Russia is still on good terms with the U.S. in the Arctic, where their coast guards cooperate. But since Moscow annexed Crimea, Americans have been warily eyeing President Vladimir Putin’s military buildup in the far north. At a U.S. Senate hearing today, witnesses described Putin more as a cunning bully than a good neighbor.
The hearing in the Foreign Relations Committee was all about Europe, not the Arctic. Specifically, it was about Putin’s propaganda strategy. But a portrait of Putin emerged from the Russia experts who testified, and the image has fangs.
As they described it, Russia uses its English-language RT news channel , among other platforms, to pollute the information sphere with all kinds of partial truths and hoaxes. The goal is to feed conspiracy theories and sow doubt.
“They’re not trying to get Putin’s (polling) numbers up. They’re just trying to erode faith in democratic systems elsewhere,” says Peter Pomerantsev is a fellow at the Legatum Institute, a London-based think tank. “Putin doesn’t want to be loved internationally. He wants to be feared. That’s a very very different kind of process.”
He says Putin is trying to sully America and all it stands for, both in the information realm and on the ground.
“The aim is never Crimea or Syria. Their aim is you,” Pomerantsev said, pointing his finger at the senators behind the dais. “They’re after you. They want to psychologically prove that America is impotent. Therefore Pax Americana … is pointless, and therefore why don’t we be more corrupt, more violent.”
A senator on the panel asked about Putin’s popularity at home. Pomerantsev says it’s hard to measure such things in an authoritarian regime.
“But without a doubt, there’s been an emotional, you know, catharsis from the Crimean experience,” he said, adding that it’s unclear how long the feeling will persist in Russia. “So I think that’s what we’re all asking ourselves: Is this a momentary high? Or is this something more long-term and much more frightening?”

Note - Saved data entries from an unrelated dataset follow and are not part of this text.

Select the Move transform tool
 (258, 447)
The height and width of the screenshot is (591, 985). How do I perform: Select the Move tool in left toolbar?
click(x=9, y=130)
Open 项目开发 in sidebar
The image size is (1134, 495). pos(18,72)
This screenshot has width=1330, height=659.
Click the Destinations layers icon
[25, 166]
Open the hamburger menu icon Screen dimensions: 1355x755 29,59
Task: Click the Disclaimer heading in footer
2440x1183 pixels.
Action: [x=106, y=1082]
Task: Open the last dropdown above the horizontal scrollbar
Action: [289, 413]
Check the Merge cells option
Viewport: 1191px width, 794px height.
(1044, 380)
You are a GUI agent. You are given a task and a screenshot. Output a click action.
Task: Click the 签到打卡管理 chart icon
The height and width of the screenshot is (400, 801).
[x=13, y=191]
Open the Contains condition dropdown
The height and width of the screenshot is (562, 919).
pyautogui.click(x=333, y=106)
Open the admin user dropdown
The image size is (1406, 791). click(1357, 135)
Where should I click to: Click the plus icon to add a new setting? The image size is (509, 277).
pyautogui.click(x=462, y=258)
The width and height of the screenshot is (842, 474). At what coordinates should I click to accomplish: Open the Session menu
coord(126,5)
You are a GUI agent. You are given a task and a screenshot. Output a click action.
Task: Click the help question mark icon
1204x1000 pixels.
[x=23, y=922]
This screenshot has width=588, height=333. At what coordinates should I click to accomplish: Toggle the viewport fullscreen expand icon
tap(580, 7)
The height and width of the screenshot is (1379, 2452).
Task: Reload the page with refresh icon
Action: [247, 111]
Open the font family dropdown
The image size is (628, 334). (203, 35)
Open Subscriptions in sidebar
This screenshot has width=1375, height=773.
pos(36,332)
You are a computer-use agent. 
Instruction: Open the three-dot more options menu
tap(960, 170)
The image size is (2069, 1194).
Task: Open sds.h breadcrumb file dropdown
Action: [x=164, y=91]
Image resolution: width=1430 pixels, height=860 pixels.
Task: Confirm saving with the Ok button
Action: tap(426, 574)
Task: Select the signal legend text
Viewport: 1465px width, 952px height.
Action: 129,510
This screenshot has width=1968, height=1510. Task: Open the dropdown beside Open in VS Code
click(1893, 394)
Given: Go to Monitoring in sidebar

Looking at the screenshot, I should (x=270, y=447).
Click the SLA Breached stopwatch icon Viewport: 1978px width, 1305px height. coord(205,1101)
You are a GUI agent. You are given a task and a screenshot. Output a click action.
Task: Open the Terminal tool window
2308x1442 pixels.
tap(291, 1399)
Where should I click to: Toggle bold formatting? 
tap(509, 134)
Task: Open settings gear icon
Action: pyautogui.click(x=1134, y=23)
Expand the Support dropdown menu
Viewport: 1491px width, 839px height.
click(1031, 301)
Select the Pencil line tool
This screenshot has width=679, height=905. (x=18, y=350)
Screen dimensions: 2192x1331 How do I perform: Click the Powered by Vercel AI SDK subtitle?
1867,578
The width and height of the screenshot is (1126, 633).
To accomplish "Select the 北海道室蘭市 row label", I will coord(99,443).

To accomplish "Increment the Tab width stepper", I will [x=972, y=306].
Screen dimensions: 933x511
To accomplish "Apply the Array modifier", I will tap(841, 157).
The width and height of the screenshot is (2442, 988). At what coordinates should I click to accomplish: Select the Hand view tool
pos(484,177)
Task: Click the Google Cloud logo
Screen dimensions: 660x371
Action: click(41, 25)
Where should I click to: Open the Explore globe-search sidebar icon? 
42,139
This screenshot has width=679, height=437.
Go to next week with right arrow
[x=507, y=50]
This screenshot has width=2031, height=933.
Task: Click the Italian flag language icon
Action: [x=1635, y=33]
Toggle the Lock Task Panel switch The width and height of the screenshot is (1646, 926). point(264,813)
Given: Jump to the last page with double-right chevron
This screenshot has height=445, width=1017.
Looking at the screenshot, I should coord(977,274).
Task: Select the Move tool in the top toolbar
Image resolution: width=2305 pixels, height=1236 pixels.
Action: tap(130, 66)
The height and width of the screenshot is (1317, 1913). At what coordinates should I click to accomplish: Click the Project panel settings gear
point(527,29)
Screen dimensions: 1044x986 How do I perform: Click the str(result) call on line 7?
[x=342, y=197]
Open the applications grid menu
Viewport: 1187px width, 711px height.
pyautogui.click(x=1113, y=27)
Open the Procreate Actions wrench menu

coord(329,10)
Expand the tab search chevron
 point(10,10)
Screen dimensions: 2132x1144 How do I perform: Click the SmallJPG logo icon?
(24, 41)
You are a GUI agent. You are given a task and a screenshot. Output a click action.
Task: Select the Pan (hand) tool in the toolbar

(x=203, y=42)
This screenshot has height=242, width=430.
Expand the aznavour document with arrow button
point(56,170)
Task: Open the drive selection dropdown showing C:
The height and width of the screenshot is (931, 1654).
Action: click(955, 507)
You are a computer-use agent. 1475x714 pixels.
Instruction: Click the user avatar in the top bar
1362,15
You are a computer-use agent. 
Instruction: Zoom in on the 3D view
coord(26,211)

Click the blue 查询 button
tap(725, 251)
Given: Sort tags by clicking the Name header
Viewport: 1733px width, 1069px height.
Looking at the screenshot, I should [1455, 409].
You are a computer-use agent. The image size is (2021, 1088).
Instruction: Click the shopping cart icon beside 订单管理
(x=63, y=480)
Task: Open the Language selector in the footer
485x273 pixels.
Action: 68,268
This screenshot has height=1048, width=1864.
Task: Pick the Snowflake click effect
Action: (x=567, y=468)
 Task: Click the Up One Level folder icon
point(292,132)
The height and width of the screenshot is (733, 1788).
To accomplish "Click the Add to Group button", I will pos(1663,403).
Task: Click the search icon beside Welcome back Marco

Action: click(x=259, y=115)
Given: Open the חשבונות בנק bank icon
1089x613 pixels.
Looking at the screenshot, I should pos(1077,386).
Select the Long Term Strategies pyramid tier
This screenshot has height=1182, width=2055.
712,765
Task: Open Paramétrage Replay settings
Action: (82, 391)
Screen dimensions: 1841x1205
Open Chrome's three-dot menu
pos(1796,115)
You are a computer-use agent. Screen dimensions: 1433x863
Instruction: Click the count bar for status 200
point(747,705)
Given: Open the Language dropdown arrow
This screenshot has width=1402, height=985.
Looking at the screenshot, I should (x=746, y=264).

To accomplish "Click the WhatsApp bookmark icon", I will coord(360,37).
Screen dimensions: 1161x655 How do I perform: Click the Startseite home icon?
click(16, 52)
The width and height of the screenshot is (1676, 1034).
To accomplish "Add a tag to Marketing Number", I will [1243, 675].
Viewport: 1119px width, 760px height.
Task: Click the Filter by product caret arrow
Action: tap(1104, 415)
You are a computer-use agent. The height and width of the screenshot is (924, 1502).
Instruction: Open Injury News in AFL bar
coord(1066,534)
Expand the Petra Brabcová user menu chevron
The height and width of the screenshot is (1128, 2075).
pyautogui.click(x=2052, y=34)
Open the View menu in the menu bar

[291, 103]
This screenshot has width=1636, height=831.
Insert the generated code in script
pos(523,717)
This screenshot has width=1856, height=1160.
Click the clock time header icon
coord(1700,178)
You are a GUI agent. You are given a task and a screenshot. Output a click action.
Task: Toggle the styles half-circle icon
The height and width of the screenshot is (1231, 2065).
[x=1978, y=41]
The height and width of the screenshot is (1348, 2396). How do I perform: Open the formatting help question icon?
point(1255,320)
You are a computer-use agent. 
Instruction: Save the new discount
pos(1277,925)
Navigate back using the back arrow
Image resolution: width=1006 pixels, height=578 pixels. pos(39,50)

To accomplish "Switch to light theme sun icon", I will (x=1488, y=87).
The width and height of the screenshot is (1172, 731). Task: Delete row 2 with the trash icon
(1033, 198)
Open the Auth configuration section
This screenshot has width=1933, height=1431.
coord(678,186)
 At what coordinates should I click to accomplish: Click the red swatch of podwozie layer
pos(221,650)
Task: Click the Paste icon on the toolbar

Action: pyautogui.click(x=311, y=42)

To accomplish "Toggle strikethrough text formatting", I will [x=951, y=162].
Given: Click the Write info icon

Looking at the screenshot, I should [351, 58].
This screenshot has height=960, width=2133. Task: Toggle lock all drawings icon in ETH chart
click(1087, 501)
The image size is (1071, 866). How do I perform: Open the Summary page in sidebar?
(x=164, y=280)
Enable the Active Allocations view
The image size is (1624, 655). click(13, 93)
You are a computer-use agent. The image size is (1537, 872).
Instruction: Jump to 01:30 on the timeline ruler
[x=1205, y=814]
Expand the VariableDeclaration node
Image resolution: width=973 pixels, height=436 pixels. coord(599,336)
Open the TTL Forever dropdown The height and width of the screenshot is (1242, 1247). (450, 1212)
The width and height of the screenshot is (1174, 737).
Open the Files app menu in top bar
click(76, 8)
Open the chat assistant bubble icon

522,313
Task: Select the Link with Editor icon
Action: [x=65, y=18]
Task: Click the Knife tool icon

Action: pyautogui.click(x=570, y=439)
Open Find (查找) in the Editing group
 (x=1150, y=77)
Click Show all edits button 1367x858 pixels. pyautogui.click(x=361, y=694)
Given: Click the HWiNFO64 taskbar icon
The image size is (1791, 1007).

Heather Conley, a Europe and Arctic expert at the Center for Strategic and International Studies, says information infrastructure is at risk, too. She says Russian submarines have been examining the locations of Europe’s undersea fiber-optic cables. Severing those, Conley says, could disrupt Internet service, essential commerce and military command and control.
“In fact, this summer, a Russian vessel continually harassed a Swedish research vessel, which was laying a new fiber optic cable, connecting Sweden to Lithuania,” she said.
She contends America needs to re-engage in civil life in Europe, to be as omnipresent as it was on the continent, before the European Union and the expansion of NATO. Conley warns it won’t be an easy sell to taxpayers.
“But that’s about how we build the antibodies to growing Russian influence,” she said, “because if we’re not there, Russia will step in.”
Conley also believes the U.S. and Russian coast guards should continue to cooperate in the Arctic, in part to keep the channels of communication open.